On February 3, 2015, the U.S. Securities and Exchange Commission released a Risk Alert addressing cybersecurity issues at brokerage and advisory firms, along with suggestions to investors on ways they can protect themselves and their online accounts. FINRA issued a similar, more extensive “Report on Cybersecurity Practices” on the same day.
The National Exam Program Risk Alert, “Cybersecurity Examination Sweep Summary” summarizes cybersecurity practices and policies of 57 registered broker-dealers, and 49 registered investment advisers based on examinations conducted by the SEC’s Office of Compliance Inspections and Examinations (“OCIE”). These findings should be reviewed by CISOs and CIOs who have responsibility for cybersecurity protection because they highlight best practices and areas ripe for improvement. It is reasonable to assume that both the SEC and FINRA will expect firms to review the findings and tailor their own internal assessments and practices to improve their cybersecurity posture, accordingly. They also underscore that the simplest cyber-related scams (phishing, fraudulent e-mail scams, etc.) are still remarkably successful.

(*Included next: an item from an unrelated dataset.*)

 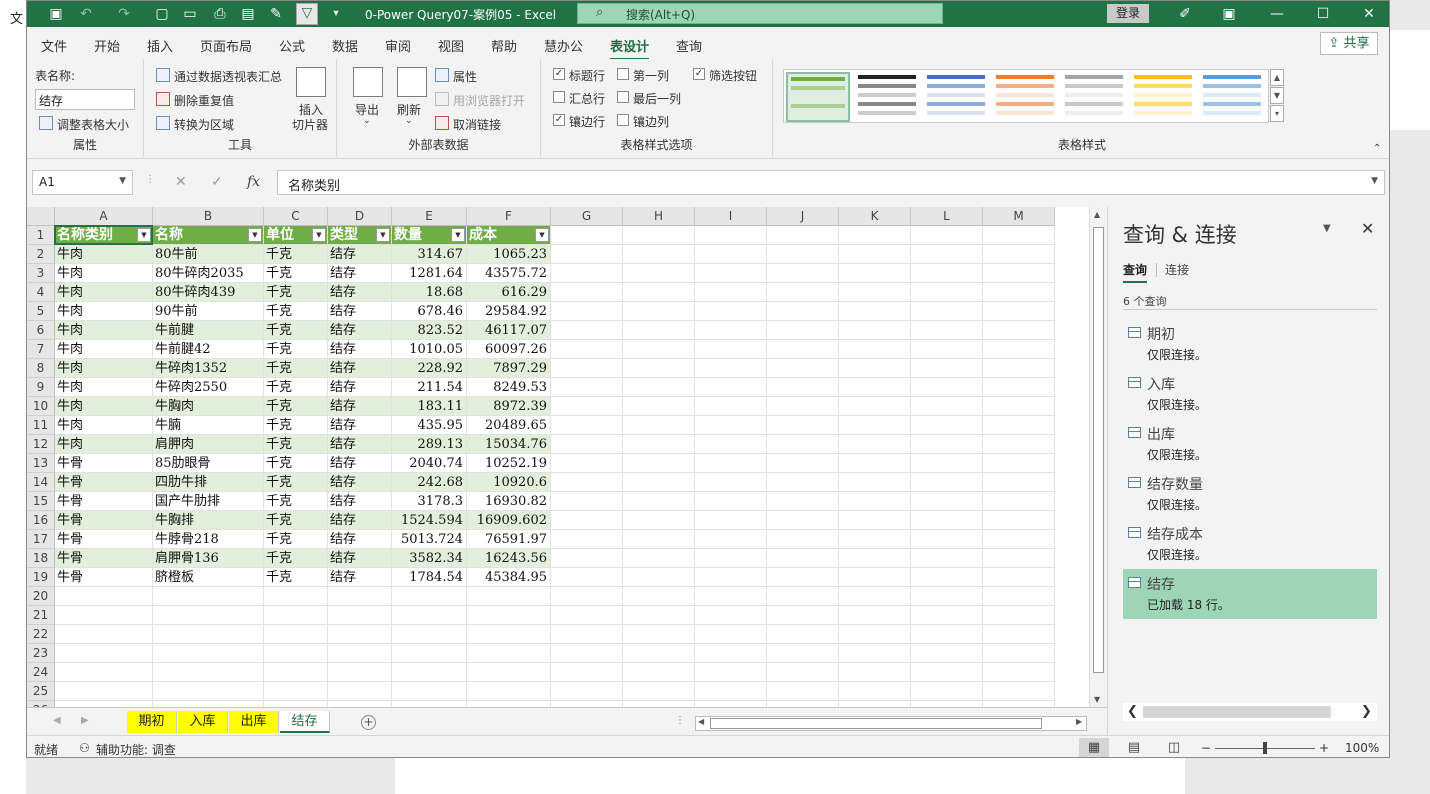 What do you see at coordinates (41, 236) in the screenshot?
I see `row-header: 1` at bounding box center [41, 236].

By way of background, on March 26, 2014, the SEC sponsored a Cybersecurity Roundtable, highlighting the role of cybersecurity in ensuring the integrity of the market system. On April 15, 2014, OCIE announced that it would conduct a series of examinations to “assess cybersecurity preparedness in the securities industry and to obtain information about the industry’s recent experiences with certain types of cyber threats.” As part of its examination, OCIE explained that it would focus on cybersecurity governance, identification and assessment of cybersecurity risks, protection of networks and information, risks associated with remote customer access and funds transfer requests, risks associated with vendors and third parties, detection of unauthorized activity, and experiences with certain cybersecurity threats. Although OCIE spent considerable time gathering information relating to practices and policies, it did not conduct any technical review of firms’ cybersecurity related programs.
Unsurprisingly, the vast majority of broker-dealers (88%) and advisers (74%) reported having experienced a cyberattack of one kind or another. Among the most common were simple fraudulent e-mail scams, which were successful more than 25% of the time. And although broker-dealers generally reported these events to the Financial Crimes Enforcement Network (FinCEN), very few reported these cases to law enforcement.

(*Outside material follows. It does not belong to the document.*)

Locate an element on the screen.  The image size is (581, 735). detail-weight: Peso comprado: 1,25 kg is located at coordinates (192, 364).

There are a number of lessons to be gleaned from the SEC’s Alert, including:
- Surveyed broker-dealers and advisers frequently relied on external standards to model their information security architecture and processes, such as the NIST (National Institute of Standards and Technology).
- While most firms conduct periodic firm-wide cybersecurity risk assessments, far fewer subject their vendors – a common point of entry for attackers – to similar scrutiny.
- Many firms (particularly financial advisers) failed to require vendors to conduct adequate cybersecurity assessments by not incorporating security requirements into agreements with vendors.
- Better-prepared firms made more extensive use of industry information-sharing networks, such as FS-ISAC (the “Financial Services Information Sharing and Analysis Center”), peers and conferences to identify best practices to improve their cybersecurity.
- For firms that hold customer assets, it is important to define when the firm is responsible for a client’s loss associated with a cyber incident, and to implement relevant policies and procedures in advance. These should be consistent with customer agreements.
- Unsophisticated fraudulent e-mail scams continue to be a significant problem, and are successful largely because individual employees fail to follow established customer identity verification policies. It is not enough to implement strong policies and procedures – firms must continually educate, train and remind their employees not to deviate from them.
- Firms’ continued vigilance for insider threat actors appears to be successful, as evidenced by a relatively low incident rate of employee misconduct resulting in misappropriation of funds or securities.
- About one-half of broker-dealers and one-fifth of advisers maintain insurance for losses caused by cybersecurity incidents, a measure that many firms may wish to consider.
Takeaways: OCIE’s examination says a lot about what the SEC and other regulatory bodies think should be emphasized in cybersecurity. Firms should consider themselves on notice of what is expected, and where they should turn their attention. It is no longer enough to focus on improving the technical security defenses and measures of their own network through encryption or cyber-threat intelligence sharing. Firms must also spend resources to address cybersecurity vulnerabilities introduced into their network through third-party vendors, and improve security training of internal employees to ensure strict compliance with established security programs and identity authentication protocols.